• **YOUR OBJECTIVE**:
Starting at the line that contains "Tap the Smooth Love Potion price ₱0.27", transcribe each line through the end of the material below, exactly and nothing else, leaving out the pictures.

• **DATASET RECORDS**:
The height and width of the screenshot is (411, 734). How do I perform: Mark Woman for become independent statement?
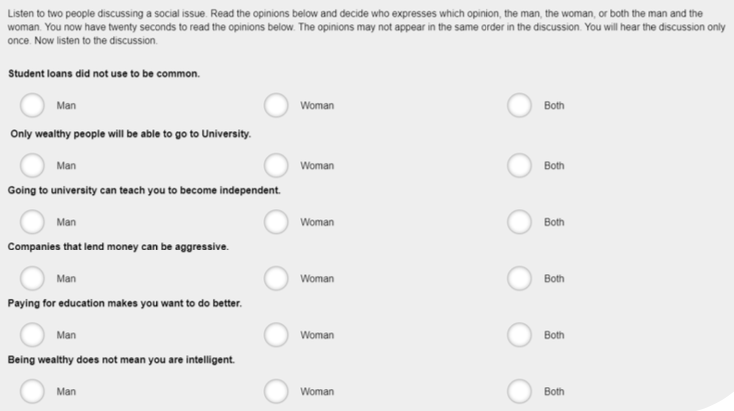click(276, 222)

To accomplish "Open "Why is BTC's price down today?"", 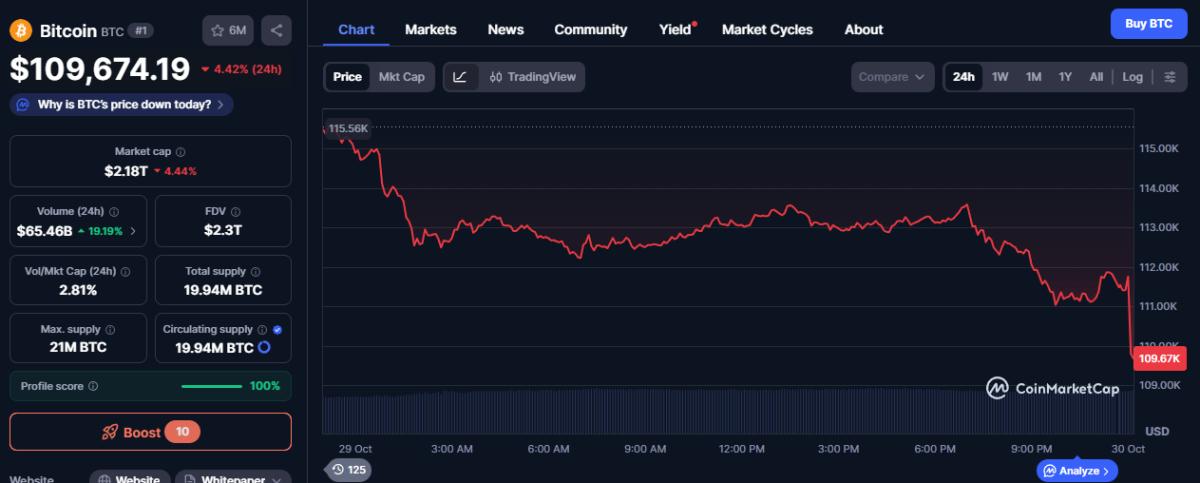I will tap(122, 104).
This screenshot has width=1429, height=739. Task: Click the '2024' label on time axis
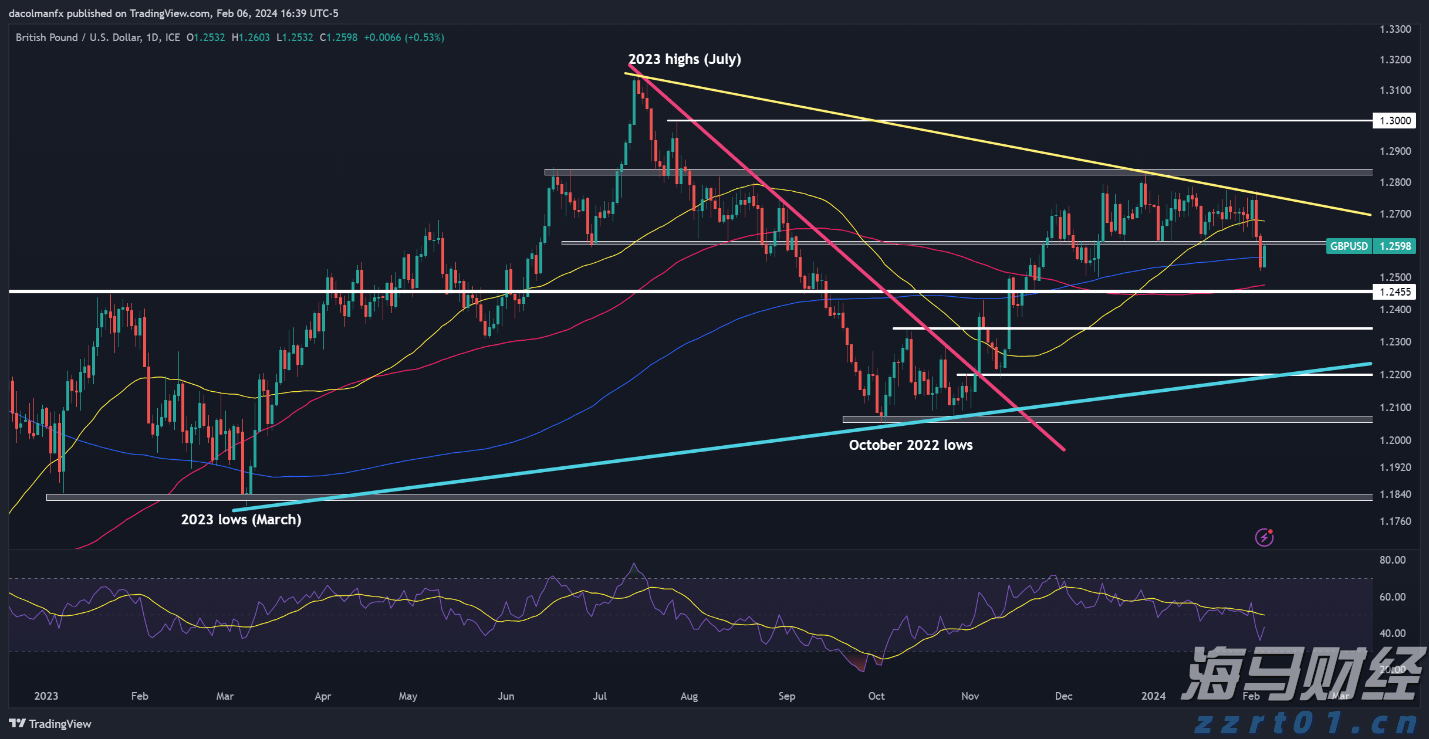tap(1153, 694)

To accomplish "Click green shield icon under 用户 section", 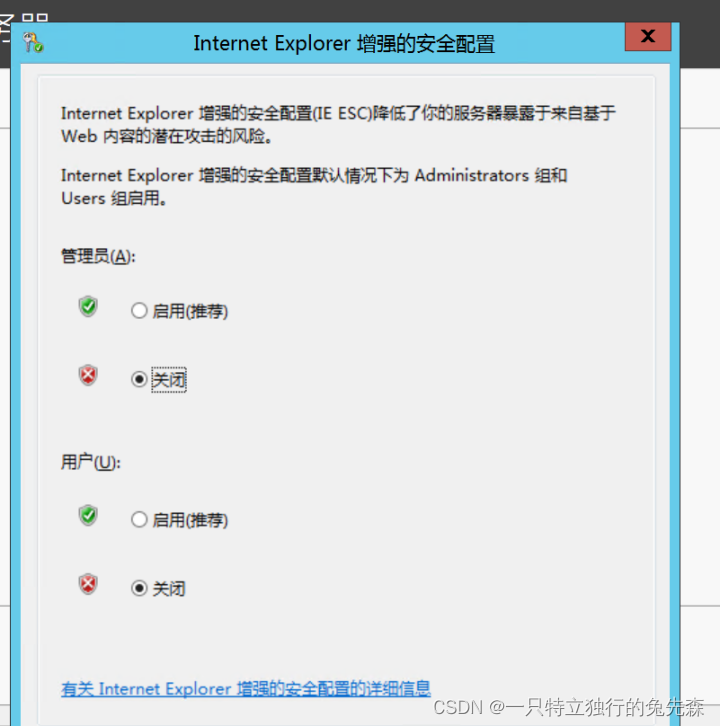I will (88, 515).
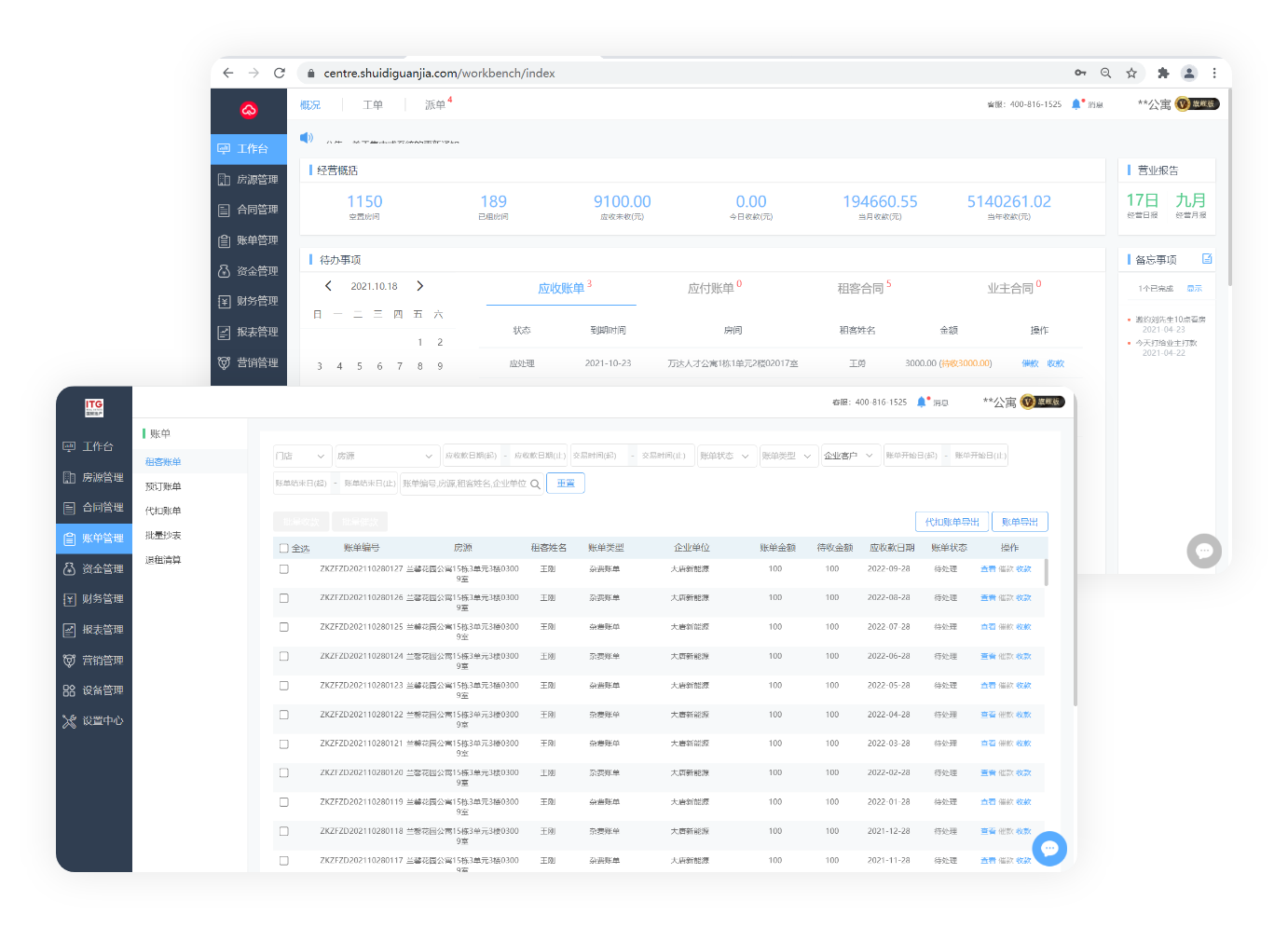This screenshot has height=928, width=1288.
Task: Check the box for bill ZKZFZD202110280125
Action: coord(284,627)
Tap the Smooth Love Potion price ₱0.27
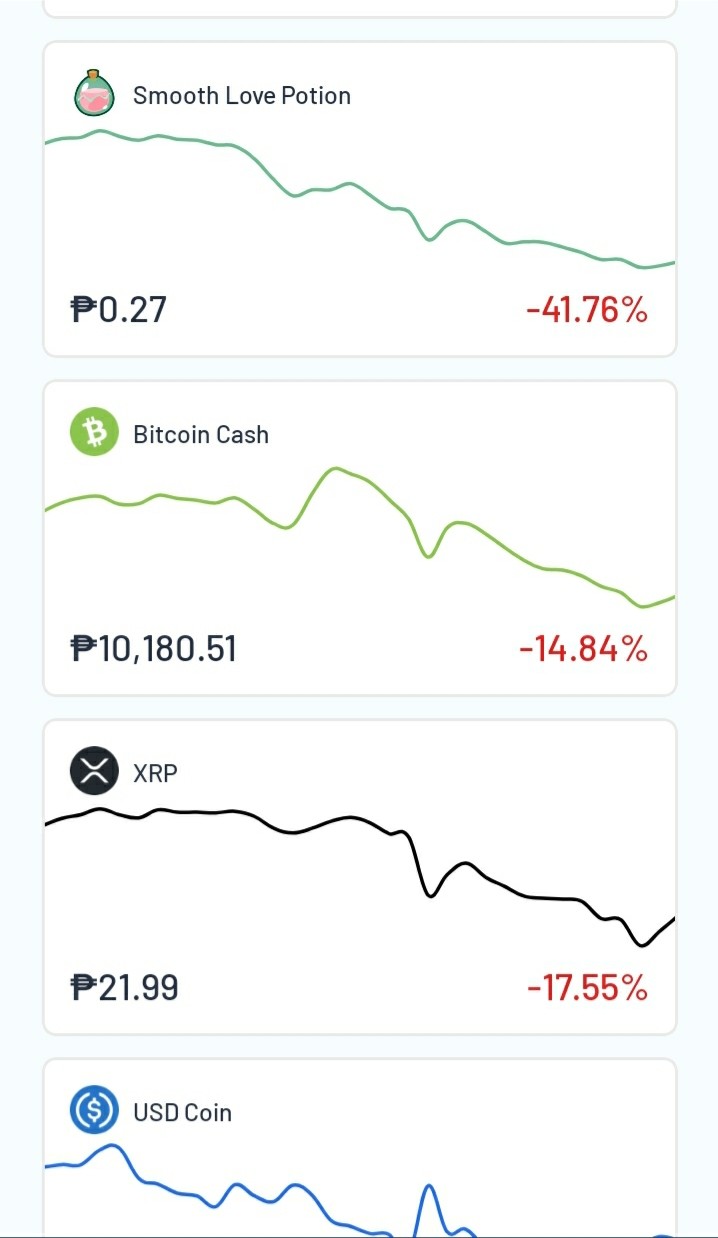Viewport: 718px width, 1238px height. click(x=119, y=310)

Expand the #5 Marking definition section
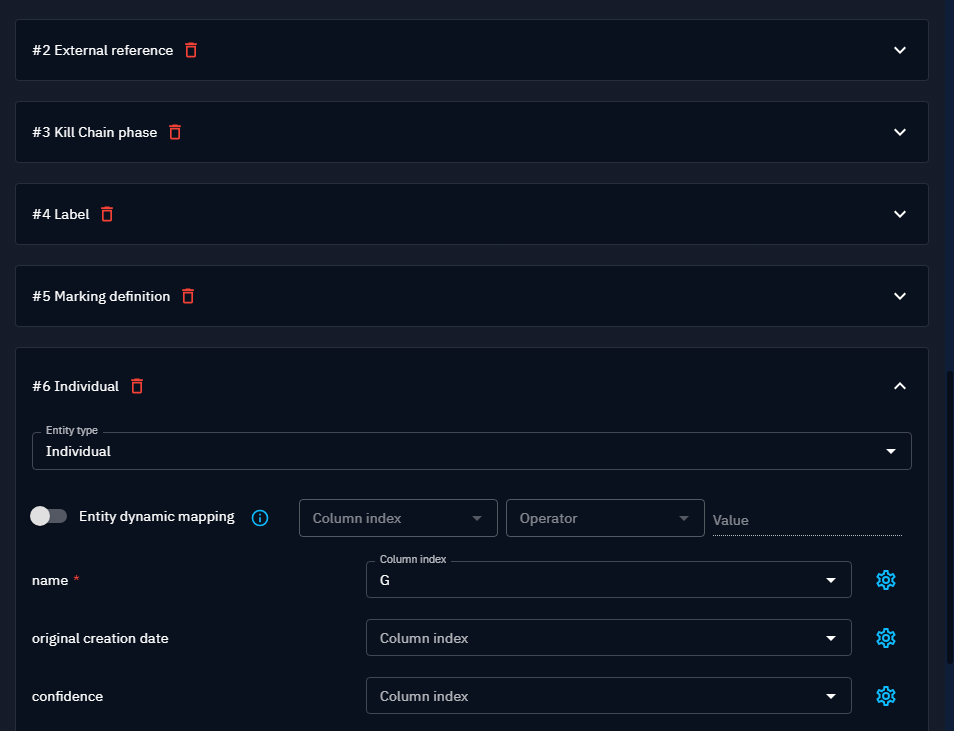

• **OUTPUT OF THE EXERCISE**:
Tap the Smooth Love Potion price ₱0.27
Viewport: 718px width, 1238px height. click(x=119, y=310)

Expand the #5 Marking definition section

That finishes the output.